_Source passage_
== Segment start ==
Signal clear propelled life into motion at the border. When signals were granted in quick succession, cattle workers and their families hardly slept. Indian kamlas ate once at home in the morning before sunrise and then again, long after sunset, either in their counterparts’ house in Bangladesh or, on receiving another signal of clear passage, after they had returned home on the Indian side. On the Indian side of the border, sons, nephews, and neighbors quickly transported the cattle, running between brokers, positions of clearance, and areas where traders and cattle could gather to cross over to Bangladesh. Signals from India set Bangladesh’s animal corridors into motion; cattle traders escorted the animals to tax counters, waited in queues, paid taxes, and then either sold the animals in cattle markets or kept them at home until they could strike deals with traders arriving from other districts.
== Segment end ==
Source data
== Segment start ==
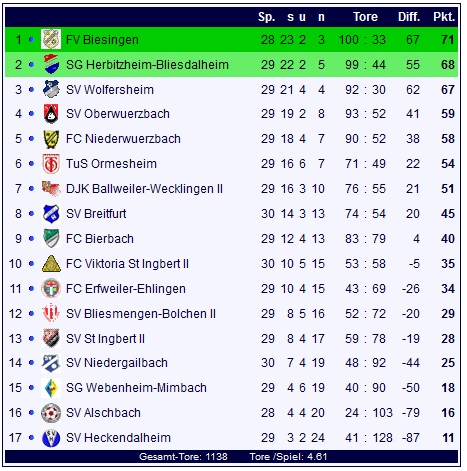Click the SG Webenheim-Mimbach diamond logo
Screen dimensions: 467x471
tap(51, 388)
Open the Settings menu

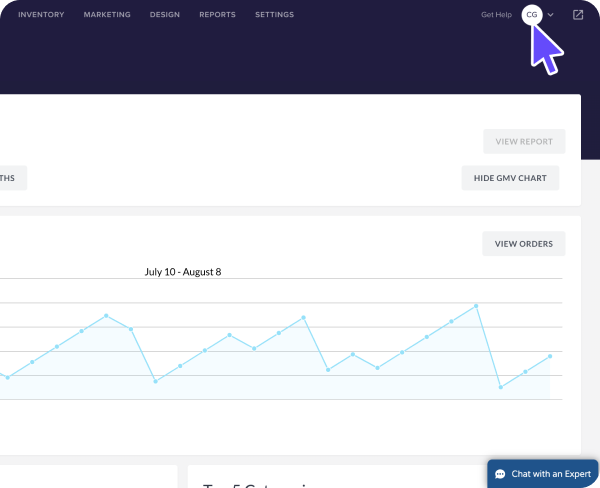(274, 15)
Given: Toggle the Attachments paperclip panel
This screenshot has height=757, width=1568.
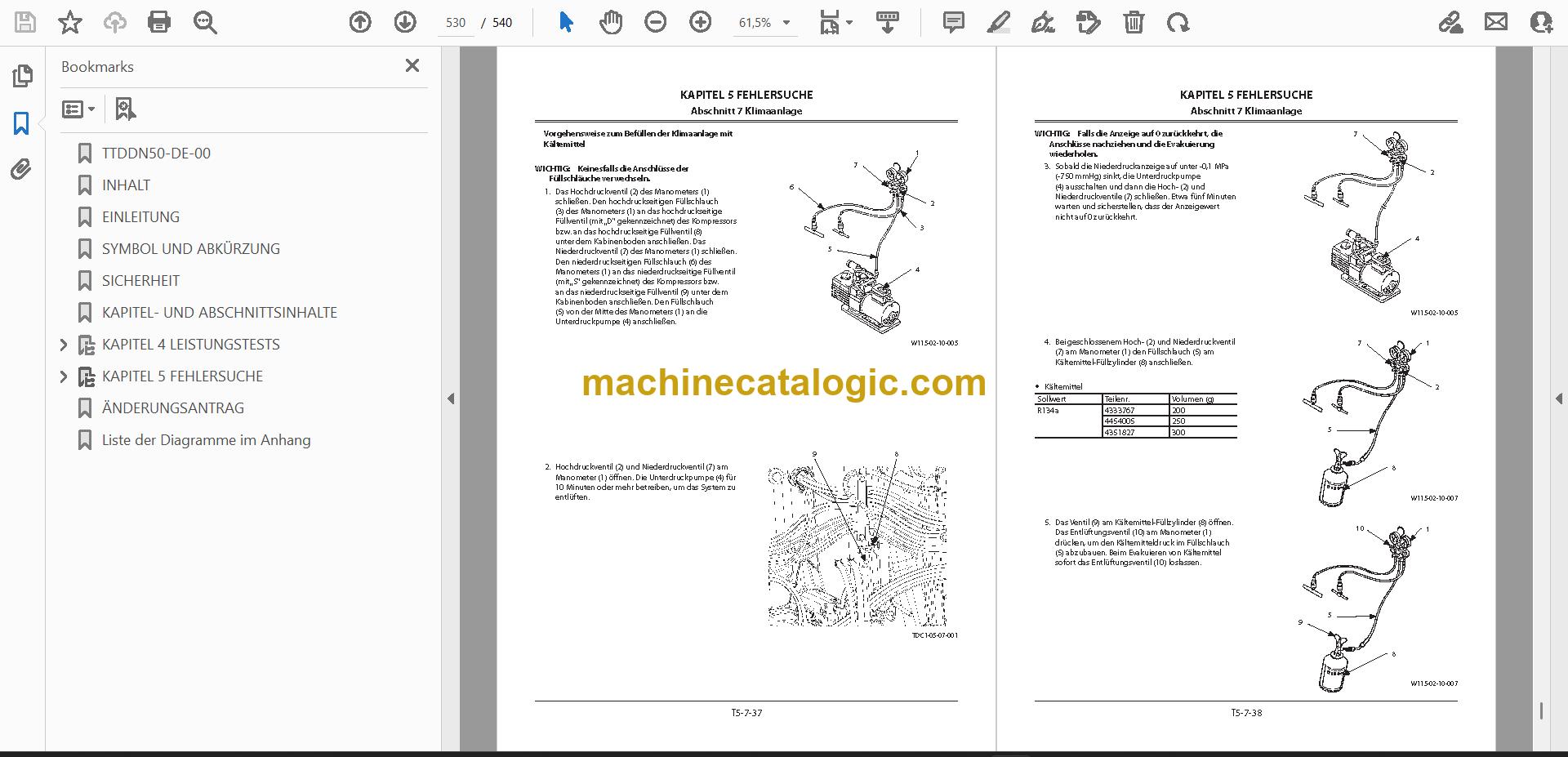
== Segment end ==
== Segment start ==
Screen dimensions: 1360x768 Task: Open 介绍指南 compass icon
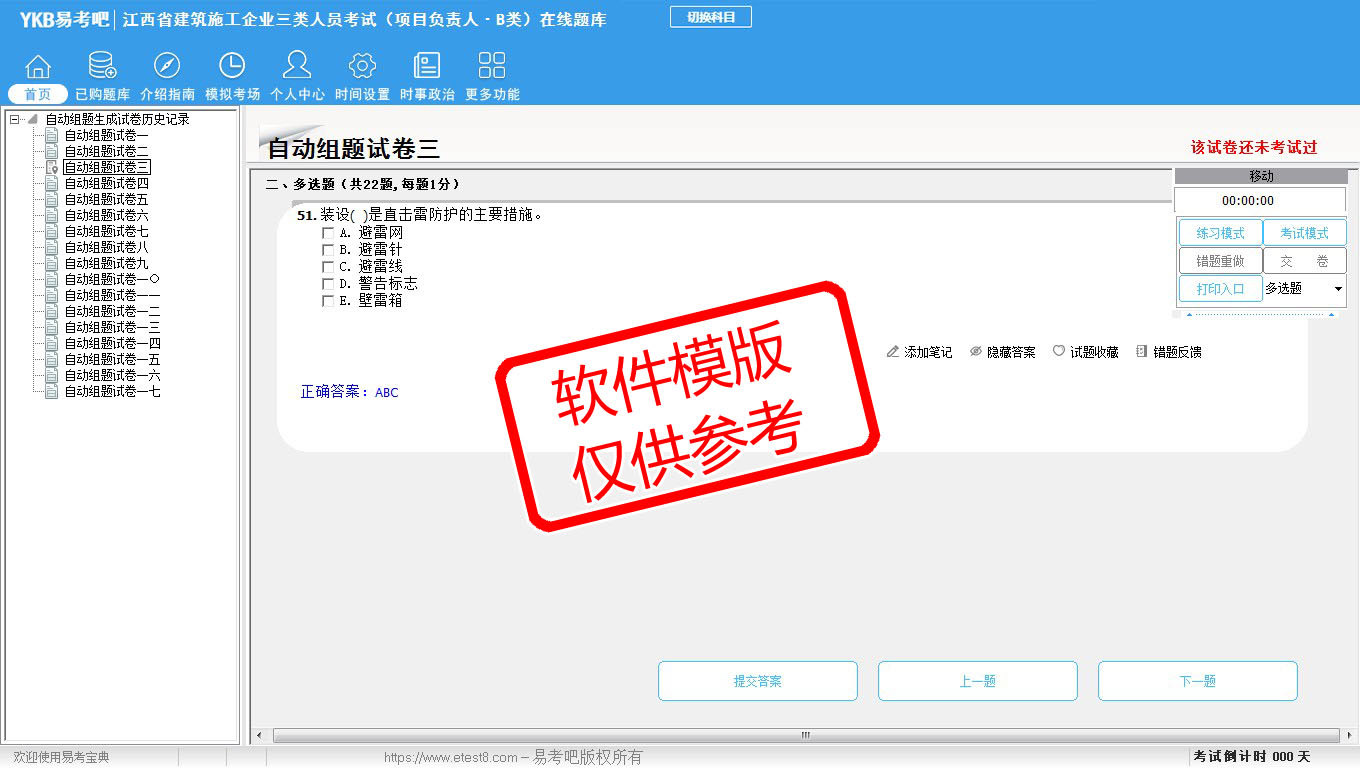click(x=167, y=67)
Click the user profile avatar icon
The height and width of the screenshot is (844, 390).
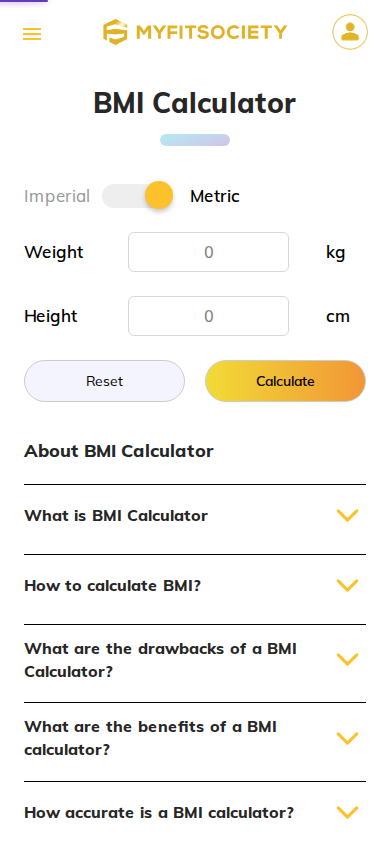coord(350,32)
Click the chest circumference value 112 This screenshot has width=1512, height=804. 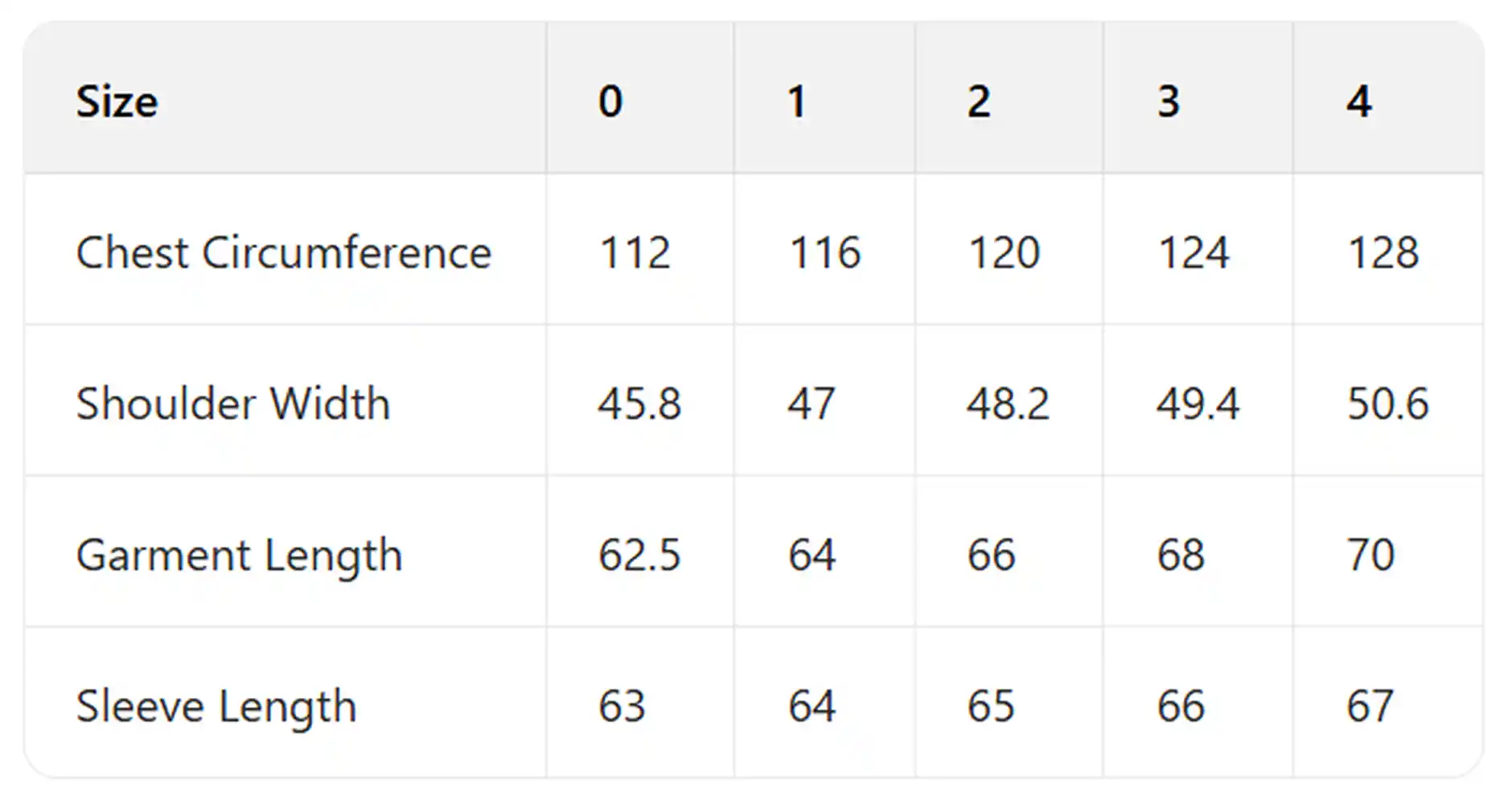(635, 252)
== Segment end ==
_Task to complete_
Answer these questions from the passage on cattle crossings at the border:
1. When did Indian kamlas eat their first meal of the day?
2. Who transported the cattle on the Indian side of the border?
3. After paying taxes, what did cattle traders do with the animals?

_Written solution_
1. At home in the morning, before sunrise.
2. Sons, nephews, and neighbors.
3. They either sold the animals in cattle markets or kept them at home until they could strike deals with traders arriving from other districts.